Stored dataset items
★ ★ ★

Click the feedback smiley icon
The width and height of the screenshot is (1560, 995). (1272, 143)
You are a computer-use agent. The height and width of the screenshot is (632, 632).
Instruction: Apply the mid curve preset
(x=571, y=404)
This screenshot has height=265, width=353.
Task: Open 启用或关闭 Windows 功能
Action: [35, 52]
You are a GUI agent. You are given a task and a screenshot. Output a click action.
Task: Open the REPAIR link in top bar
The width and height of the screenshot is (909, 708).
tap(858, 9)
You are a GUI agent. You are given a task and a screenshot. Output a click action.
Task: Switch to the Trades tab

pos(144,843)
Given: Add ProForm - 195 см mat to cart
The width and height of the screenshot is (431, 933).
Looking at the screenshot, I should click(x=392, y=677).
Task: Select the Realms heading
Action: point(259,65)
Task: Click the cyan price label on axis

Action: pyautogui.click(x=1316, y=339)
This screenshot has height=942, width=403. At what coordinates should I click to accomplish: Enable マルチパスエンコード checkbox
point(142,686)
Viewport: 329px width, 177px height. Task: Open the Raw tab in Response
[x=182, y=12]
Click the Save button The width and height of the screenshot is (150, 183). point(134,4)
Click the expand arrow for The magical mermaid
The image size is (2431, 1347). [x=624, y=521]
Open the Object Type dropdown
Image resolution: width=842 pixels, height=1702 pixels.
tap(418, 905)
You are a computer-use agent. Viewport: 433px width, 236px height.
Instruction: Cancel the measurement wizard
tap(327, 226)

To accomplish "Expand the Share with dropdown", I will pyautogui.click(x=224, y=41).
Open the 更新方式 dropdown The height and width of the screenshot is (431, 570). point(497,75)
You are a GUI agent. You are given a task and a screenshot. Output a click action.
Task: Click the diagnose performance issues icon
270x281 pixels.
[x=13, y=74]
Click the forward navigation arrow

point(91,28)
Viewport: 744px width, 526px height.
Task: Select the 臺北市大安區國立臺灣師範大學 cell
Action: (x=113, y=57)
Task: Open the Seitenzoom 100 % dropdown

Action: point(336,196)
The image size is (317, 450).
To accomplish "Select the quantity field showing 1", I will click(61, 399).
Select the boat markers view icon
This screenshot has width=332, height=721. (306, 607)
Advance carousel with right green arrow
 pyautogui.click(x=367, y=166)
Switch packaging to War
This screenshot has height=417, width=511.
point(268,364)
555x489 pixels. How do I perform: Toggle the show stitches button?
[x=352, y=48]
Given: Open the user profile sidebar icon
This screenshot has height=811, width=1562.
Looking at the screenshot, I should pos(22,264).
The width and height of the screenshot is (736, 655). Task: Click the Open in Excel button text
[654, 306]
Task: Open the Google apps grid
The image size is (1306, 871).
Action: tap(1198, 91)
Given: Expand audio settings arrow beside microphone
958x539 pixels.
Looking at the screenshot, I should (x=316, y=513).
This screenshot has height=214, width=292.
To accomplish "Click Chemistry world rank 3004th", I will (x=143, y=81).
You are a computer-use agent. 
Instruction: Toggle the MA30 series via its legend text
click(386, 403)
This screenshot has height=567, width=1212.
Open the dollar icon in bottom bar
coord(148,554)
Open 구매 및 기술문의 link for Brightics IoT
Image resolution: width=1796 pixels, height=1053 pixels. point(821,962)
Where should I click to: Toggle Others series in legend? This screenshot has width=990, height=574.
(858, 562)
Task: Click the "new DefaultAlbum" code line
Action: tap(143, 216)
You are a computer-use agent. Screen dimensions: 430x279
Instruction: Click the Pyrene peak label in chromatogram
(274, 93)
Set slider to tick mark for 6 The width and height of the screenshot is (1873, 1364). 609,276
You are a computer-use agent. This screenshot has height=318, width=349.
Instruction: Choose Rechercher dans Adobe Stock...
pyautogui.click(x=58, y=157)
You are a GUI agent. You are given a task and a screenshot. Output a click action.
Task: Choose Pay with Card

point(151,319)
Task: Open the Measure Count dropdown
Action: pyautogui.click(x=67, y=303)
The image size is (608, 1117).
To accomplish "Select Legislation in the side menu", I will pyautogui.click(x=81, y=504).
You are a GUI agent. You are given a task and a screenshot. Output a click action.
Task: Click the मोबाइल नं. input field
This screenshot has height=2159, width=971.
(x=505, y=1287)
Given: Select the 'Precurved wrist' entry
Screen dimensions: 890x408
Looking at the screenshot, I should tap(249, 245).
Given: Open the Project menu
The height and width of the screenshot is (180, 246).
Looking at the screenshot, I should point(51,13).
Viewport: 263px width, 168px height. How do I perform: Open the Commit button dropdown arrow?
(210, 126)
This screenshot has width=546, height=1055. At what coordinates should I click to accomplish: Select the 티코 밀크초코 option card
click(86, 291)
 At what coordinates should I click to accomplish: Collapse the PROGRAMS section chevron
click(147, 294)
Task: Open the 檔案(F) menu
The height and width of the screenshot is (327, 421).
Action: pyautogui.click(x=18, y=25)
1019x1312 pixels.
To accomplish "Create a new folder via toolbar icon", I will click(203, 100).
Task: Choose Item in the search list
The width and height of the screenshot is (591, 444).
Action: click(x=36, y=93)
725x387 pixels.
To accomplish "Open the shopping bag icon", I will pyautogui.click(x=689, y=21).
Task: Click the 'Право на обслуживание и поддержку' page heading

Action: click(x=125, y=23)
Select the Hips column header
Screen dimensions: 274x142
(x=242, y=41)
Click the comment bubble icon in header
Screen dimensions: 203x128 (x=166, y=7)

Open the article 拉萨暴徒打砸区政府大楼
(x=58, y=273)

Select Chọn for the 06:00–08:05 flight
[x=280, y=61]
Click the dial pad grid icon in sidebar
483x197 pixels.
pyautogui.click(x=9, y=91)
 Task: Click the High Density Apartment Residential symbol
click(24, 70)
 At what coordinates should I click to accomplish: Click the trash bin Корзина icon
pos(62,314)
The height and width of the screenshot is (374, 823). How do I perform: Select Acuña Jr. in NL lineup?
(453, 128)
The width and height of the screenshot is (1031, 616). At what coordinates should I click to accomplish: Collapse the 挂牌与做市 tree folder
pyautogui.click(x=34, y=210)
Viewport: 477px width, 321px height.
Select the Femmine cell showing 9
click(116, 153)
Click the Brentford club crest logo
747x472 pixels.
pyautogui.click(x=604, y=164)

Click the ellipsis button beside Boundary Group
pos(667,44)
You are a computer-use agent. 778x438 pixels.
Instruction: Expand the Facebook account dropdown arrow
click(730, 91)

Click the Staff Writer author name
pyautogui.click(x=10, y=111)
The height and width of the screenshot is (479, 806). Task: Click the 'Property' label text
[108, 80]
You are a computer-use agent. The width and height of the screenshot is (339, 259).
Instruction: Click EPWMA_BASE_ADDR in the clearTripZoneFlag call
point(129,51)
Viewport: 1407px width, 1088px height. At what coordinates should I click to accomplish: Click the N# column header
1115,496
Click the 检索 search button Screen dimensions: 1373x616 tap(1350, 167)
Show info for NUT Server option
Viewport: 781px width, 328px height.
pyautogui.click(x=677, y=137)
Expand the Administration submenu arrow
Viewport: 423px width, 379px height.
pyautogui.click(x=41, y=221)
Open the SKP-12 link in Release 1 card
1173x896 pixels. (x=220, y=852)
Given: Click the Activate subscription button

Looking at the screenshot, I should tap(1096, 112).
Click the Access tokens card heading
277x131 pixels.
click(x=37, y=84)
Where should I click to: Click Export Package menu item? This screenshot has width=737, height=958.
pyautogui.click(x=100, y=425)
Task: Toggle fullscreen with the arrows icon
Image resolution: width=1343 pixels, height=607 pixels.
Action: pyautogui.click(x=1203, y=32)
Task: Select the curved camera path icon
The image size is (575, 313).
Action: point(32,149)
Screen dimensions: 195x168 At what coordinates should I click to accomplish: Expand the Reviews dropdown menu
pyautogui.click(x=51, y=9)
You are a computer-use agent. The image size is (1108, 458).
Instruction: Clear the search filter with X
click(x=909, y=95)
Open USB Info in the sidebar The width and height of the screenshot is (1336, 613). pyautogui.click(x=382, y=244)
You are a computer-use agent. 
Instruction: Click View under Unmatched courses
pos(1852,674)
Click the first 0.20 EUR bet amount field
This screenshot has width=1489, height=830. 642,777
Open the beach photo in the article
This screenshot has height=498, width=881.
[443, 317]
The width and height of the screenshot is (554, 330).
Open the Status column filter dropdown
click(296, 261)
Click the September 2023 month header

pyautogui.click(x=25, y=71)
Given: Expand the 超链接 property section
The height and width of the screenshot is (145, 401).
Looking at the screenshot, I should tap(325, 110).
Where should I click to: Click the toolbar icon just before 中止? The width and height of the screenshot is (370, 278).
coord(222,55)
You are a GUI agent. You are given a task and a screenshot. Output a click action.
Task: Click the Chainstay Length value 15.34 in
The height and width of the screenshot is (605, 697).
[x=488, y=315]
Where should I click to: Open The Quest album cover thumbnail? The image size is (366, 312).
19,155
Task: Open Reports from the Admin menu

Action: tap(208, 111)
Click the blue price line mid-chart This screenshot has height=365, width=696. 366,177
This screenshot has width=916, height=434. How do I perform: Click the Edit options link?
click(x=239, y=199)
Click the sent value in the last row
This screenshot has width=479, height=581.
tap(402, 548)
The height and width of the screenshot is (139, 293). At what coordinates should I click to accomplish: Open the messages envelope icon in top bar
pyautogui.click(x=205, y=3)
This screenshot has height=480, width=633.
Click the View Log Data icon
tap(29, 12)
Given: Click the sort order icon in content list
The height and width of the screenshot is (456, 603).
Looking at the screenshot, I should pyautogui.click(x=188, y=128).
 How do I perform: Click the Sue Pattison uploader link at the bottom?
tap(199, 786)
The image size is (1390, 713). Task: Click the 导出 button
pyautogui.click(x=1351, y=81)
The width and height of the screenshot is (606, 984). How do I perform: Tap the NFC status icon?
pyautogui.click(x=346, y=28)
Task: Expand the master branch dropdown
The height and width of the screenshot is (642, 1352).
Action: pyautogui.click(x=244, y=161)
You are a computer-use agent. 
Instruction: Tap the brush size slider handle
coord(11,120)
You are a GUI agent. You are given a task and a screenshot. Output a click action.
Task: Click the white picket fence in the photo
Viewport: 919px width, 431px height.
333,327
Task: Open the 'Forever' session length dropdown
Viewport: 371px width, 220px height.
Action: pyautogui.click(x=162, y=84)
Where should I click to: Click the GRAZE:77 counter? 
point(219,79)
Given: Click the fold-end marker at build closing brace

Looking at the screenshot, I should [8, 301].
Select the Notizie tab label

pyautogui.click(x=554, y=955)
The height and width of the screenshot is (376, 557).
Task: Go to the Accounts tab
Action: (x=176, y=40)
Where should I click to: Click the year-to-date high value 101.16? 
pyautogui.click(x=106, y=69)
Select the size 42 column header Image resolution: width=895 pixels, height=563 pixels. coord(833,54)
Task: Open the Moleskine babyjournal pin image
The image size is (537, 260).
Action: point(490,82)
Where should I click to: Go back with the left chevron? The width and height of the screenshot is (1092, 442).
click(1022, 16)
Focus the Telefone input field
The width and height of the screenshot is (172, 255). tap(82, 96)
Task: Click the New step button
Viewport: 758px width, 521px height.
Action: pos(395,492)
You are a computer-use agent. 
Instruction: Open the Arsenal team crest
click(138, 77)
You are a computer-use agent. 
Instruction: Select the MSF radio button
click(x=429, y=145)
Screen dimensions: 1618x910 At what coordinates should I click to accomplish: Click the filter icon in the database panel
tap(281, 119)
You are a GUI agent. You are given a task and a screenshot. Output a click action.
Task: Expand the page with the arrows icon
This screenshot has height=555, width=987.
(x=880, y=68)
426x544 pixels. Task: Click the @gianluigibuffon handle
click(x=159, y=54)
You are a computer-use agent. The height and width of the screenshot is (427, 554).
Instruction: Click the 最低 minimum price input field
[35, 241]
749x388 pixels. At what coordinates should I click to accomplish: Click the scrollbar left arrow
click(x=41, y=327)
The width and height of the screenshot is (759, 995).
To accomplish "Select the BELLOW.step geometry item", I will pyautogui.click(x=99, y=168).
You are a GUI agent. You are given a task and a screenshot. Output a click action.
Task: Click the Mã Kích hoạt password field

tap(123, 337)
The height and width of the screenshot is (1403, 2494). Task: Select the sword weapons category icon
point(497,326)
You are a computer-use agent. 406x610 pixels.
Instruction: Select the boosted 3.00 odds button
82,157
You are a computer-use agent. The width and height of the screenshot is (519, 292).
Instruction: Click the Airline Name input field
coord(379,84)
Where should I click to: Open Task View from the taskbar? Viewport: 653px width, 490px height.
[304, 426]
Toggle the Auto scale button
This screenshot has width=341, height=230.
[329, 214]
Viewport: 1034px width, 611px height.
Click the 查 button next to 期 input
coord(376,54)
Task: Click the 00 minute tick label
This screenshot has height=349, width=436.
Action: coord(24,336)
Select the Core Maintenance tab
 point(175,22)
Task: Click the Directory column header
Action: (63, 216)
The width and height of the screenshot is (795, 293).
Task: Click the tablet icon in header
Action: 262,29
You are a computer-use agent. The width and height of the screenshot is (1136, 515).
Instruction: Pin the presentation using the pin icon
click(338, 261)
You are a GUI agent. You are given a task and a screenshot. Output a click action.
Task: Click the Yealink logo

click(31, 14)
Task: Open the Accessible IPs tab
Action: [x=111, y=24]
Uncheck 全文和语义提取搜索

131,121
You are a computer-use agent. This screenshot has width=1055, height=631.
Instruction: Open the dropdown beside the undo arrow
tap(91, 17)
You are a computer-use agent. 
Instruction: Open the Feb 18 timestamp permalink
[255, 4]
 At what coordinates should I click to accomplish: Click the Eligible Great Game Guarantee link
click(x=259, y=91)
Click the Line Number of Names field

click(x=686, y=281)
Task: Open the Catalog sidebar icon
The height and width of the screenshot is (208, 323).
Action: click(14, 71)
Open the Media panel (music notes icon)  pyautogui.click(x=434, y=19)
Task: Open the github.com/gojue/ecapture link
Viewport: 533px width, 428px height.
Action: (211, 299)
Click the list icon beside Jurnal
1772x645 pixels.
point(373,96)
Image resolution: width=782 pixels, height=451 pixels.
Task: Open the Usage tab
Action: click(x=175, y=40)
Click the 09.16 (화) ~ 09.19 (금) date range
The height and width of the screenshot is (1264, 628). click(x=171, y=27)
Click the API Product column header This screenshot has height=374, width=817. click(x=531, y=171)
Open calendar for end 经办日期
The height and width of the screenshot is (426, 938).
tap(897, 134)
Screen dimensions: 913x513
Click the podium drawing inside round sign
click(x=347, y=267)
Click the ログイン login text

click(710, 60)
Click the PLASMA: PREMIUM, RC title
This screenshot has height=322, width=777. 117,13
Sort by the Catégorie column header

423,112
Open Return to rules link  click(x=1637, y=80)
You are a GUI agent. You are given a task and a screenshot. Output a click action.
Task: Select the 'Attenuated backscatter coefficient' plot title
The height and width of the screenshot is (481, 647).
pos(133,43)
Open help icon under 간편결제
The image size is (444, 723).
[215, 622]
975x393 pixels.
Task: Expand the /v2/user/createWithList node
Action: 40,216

★ ★ ★

■ Instructions to follow
Return the entries above unchanged, starting at the first line and stopping after the line with "is (632, 632).".

■ Written solution
Click the feedback smiley icon
The width and height of the screenshot is (1560, 995). (1272, 143)
You are a computer-use agent. The height and width of the screenshot is (632, 632).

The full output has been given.